Et non regarde : la grande est là. La pauvre. On non... la petite ! Tout ce que je ne saurai jamais d'elle. Et que se rappellera-t-elle de moi ?
Ohhh mais quelle douleur bon sang ! Ça y est, c'est là. Je le sens. C'est maintenant...
Ai-je dormi longtemps ? Ou suis-je déjà mort ? Et les terres, tout ce qu'il y a encore à faire. Depuis quand suis-je là déjà? Et d'ailleurs qui m'a remplacé pendant que je dormais ?
Ohhh mon dieu quand je pense à ce labeur. Aaaa mais quelle douleur. C'est injuste. Regarde-les. Regarde-la. M'en voudra-t-elle de la laisser seule ?
Et moi mon dieu. Et moi. À qui en vouloir ? Je meurs. Non. Pas maintenant. Puis-je décider quand ? Et à qui plaider ma cause ? À qui me défendre et pour quel crime ? Arrrrhg je voudrai hurler. Y-a-t-il des bruits qui sortent de ma bouche ? Je n'entends rien.
Ai-je dormi longtemps ou suis-je déjà̀ mort ?

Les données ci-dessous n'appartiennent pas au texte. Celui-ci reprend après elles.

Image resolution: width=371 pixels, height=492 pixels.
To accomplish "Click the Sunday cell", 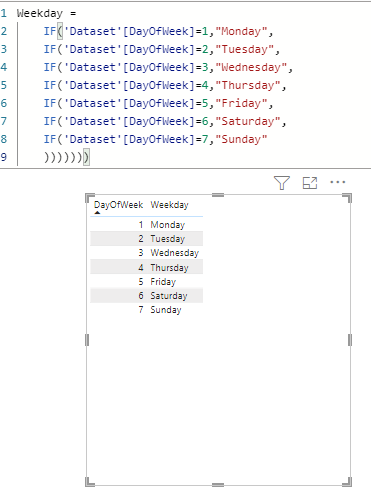I will 166,310.
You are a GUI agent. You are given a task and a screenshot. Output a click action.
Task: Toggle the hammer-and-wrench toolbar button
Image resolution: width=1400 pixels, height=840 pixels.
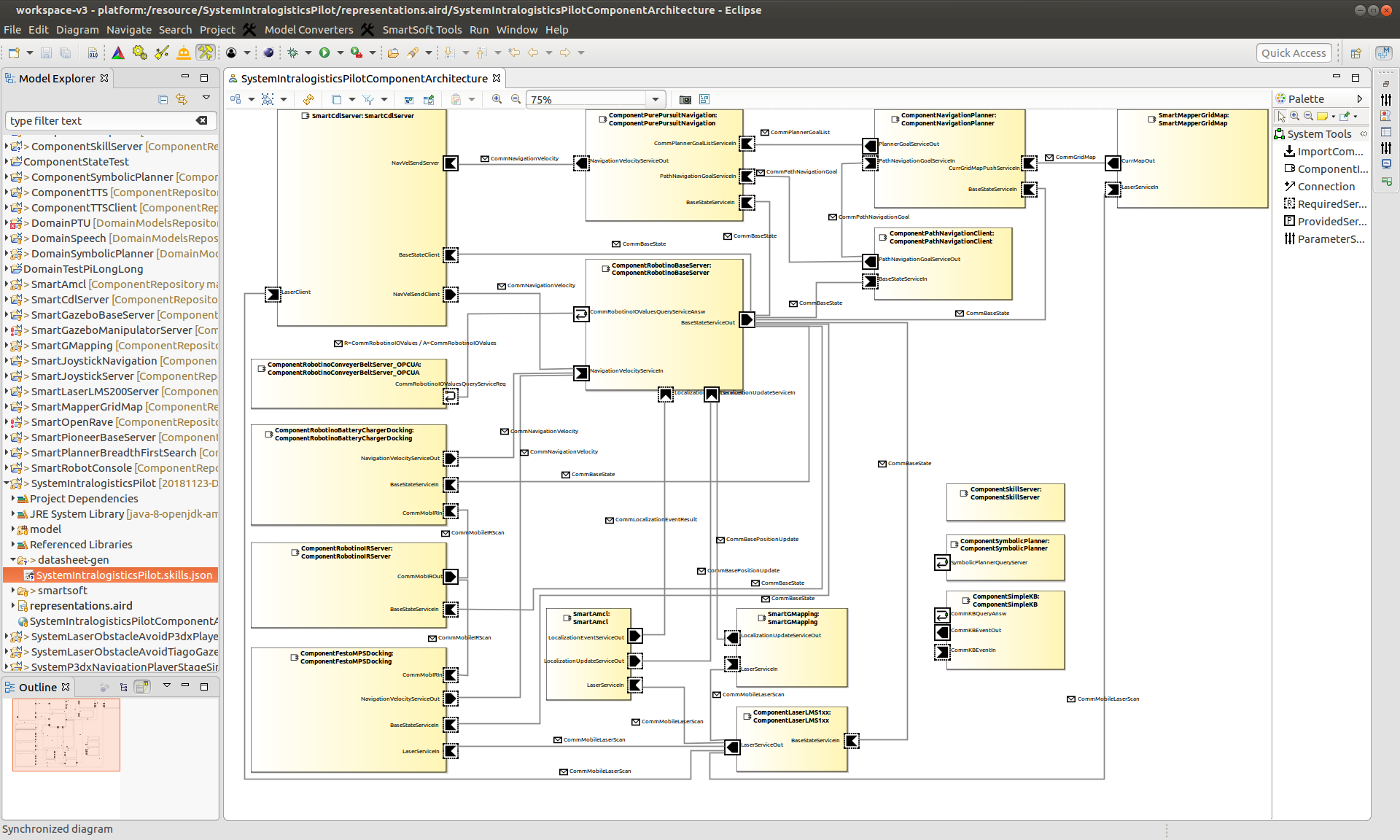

Mais eux là-bas. À peine les vois-je que je les entends jusque dans ma tête : mais taisez-vous bon dieu ! Que disent-ils ? Est-ce important ? Je crois qu'ils parlent de moi. Regardent les ces vautours. Regarde-le, lui, qui se pavane avec sa belle. Il détourné le regard. Mon dieu si j'avais la force... Le respect de la mort tu connais ? Toi là-bas oui toi. Ma vision se trouble et pourtant je te devine dans ta jeunesse arrogante. Tu me voles mon dernier souffle par ton sourire. Je te hais. Impertinence. Insolence.
Ma pauvre fille j'aimerai t'embrasser. Non je n'ai pas la force. Trop tard. Et toi petite : te souviendras-tu de moi ? Mais quelle est cette présence que je sens ? Là, à droite. Allez ! Mais tourne-la cette tête. Allez... Non. Trop tard. Oh ma douce. Tu es là ? Je te voyais à peine... Ta robe tachée des larmes de la petite. Ce sera donc là mon dernier souvenir ? À peine puis-je entrevoir ton visage.
Et nos terres mon dieu la saison des patates. Il faut aller les sortir de terre. Roger t'aidera. Tiens ? il n'est pas là. Mais quelle heure peut-il bien être ?
Ai-je dormi longtemps ou suis-je déjà mort ?
Mais taisez-vous bon dieu ! Ils me sortent de mes pensées.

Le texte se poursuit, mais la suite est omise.